**EXERCISE PROMPT**
Below is a set of entries. Print the line that contains "This screenshot has width=768, height=532." and every later line word for word, through the final one.

Collected data
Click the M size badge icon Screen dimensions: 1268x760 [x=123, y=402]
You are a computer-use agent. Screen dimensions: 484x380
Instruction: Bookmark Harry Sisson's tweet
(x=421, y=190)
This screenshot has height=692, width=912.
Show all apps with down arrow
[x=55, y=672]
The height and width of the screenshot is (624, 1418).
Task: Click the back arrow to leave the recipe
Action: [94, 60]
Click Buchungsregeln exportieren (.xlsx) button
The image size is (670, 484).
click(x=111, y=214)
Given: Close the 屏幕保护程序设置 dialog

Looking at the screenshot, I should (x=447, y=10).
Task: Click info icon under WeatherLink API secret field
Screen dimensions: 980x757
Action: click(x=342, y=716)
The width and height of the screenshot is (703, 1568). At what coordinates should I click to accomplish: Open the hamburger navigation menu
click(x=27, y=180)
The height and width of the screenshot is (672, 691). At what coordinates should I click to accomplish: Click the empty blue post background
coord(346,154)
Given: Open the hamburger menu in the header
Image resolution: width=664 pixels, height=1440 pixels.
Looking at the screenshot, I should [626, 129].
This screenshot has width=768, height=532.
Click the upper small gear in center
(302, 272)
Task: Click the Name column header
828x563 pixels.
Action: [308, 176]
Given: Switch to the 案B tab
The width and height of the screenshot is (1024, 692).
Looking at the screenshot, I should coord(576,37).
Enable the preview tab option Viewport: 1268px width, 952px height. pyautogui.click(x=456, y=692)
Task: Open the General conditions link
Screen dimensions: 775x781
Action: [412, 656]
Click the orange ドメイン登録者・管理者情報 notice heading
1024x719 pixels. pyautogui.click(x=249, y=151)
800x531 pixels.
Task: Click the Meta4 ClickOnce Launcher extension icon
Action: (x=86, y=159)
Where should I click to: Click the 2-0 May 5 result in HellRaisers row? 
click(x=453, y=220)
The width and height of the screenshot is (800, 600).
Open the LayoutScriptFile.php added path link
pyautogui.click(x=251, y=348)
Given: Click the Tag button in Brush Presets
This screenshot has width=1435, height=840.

**REPLY TO THE EXERCISE**
This screenshot has width=768, height=532.
Click the upper small gear in center
(302, 272)
Task: Click the Name column header
828x563 pixels.
Action: [308, 176]
Given: Switch to the 案B tab
The width and height of the screenshot is (1024, 692).
Looking at the screenshot, I should coord(576,37).
Enable the preview tab option Viewport: 1268px width, 952px height. pyautogui.click(x=456, y=692)
Task: Open the General conditions link
Screen dimensions: 775x781
Action: [412, 656]
Click the orange ドメイン登録者・管理者情報 notice heading
1024x719 pixels. pyautogui.click(x=249, y=151)
800x531 pixels.
Task: Click the Meta4 ClickOnce Launcher extension icon
Action: (x=86, y=159)
Where should I click to: Click the 2-0 May 5 result in HellRaisers row? 
click(x=453, y=220)
The width and height of the screenshot is (800, 600).
Open the LayoutScriptFile.php added path link
pyautogui.click(x=251, y=348)
Given: Click the Tag button in Brush Presets
This screenshot has width=1435, height=840.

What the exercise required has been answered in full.